Bitcoin Hit Hard In The Short-Term

Readers need to digest Bitcoin getting whacked over the head with a glass beer bottle.

Bitcoin’s brutal 21% selloff from its October peak to sub-$96,000 levels signals to us that we are stuck in risk-off mode.

November is usually the time for the Santa Claus rally, but a series of high-profile gaffes by tech CEOs bombing media interviews has really tanked sentiment across the board.

Then take into consideration rumors that Bitcoin has been hacked by China, and readers might understand why the digital gold has been given the cold shoulder of late.

Tech stocks, in many circles, are positively correlated with the price of Bitcoin. When investors have money to spend on Bitcoin, they almost always have the capacity to splurge on a tech stock or two.

The selloff signals that the goalposts are narrowing, and scoring that decisive goal will be that much harder in the short-term.

It’s not a time to bet the ranch on digital assets.

We very well might get a dead cat bounce, then Bitcoin will head closer to $90,000 per coin.

Spot ETF outflows and over $1 billion in liquidations, BTC has erased post-halving gains, signaling fragility in leveraged bets and institutional confidence.

This isn’t mere sympathy pain; it’s structural linkage.

As Fed hawkishness clashes with tariff threats, big tech—AI darlings like Nvidia and Meta—faces valuation resets, margin squeezes, and sentiment erosion, turning BTC’s capitulation into a sector-wide reckoning.

Institutional outflows are the transmission belt, converting crypto bleed into tech hemorrhage.

November’s $2.5 billion ETF redemptions—led by BlackRock’s (IBIT)—reflect pensions and endowments slashing “tech proxy” exposure.

MicroStrategy (MSTR) cratered 18% to $220 as its 250,000 BTC hoard lost $5 billion in value and Coinbase (COIN) shed 12% to $185.

Macro headwinds fan the flames, making BTC’s drop a catalyst for tech’s structural woes. December Fed cut odds plunged to 75% on hawkish jobs revisions, starving the easy-money spigot that juiced 25% Nasdaq YTD gains.

VIX spiked to 25, options hedging tripled, and Russell 2000 small-caps tanked 2.2% as defensives rose 1%, leaving big tech isolated.

When crypto heats up, fueled by retail frenzy and institutional inflows, it spills over into tech optimism—think AI hype boosting Nvidia or cloud plays like Amazon.

But in reversals, the dynamic flips: Bitcoin’s slide acts as an early warning siren for risk assets. The October 10 flash crash, sparked by U.S. tariff threats on Chinese tech imports, exemplified this, with BTC plunging 15% while the Nasdaq Composite dropped 3.56% in tandem.

Institutional capital flight is the accelerant here, turning a crypto wobble into a tech tremor. The $1.8 billion ETF exodus underscores how quickly sentiment sours.

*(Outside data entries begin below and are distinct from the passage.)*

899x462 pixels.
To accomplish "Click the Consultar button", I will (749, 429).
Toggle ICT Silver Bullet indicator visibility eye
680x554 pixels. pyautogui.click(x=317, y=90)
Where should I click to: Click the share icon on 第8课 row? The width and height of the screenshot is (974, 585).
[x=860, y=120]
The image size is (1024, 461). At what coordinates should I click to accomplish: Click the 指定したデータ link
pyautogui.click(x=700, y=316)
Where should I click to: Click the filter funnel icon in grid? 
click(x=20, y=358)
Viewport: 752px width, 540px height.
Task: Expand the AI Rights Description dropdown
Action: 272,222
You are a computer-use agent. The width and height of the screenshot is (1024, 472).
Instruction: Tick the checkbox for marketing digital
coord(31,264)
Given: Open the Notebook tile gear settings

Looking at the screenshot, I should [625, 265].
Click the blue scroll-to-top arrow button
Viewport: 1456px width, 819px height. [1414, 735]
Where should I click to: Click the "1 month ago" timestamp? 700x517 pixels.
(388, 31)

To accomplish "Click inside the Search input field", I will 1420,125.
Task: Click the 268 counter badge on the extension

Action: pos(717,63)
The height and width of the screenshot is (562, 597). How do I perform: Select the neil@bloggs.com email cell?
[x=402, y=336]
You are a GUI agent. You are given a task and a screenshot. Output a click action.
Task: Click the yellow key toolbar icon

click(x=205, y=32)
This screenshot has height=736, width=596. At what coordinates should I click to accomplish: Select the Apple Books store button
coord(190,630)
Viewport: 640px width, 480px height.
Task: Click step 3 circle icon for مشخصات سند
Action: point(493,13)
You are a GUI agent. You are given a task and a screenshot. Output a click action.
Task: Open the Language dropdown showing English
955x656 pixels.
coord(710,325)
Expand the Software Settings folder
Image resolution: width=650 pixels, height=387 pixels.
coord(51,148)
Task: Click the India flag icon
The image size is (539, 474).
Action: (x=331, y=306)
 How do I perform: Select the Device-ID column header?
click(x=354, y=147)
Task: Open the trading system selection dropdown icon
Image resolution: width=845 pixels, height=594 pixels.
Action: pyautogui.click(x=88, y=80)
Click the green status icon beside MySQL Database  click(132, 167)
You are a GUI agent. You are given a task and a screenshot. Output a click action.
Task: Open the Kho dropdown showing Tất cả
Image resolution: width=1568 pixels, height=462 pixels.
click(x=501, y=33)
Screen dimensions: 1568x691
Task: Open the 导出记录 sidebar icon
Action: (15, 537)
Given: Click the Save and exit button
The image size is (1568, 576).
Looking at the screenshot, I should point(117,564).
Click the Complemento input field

At the bare margins, I believe there won’t be some astronomical surge higher in prices in the price of BTC. Therefore, investors would do well to short any short-covering rally.

Sentiment and momentum have dried up like the Saharan desert, and that is why the incremental dollar to move BTC higher has vanished.

Readers need to understand where we are in the cycle, and BTC has a lot to prove in the short-term, and I think they will disappoint.

Short BTC rallies in the short-term through MSTR & IBIT.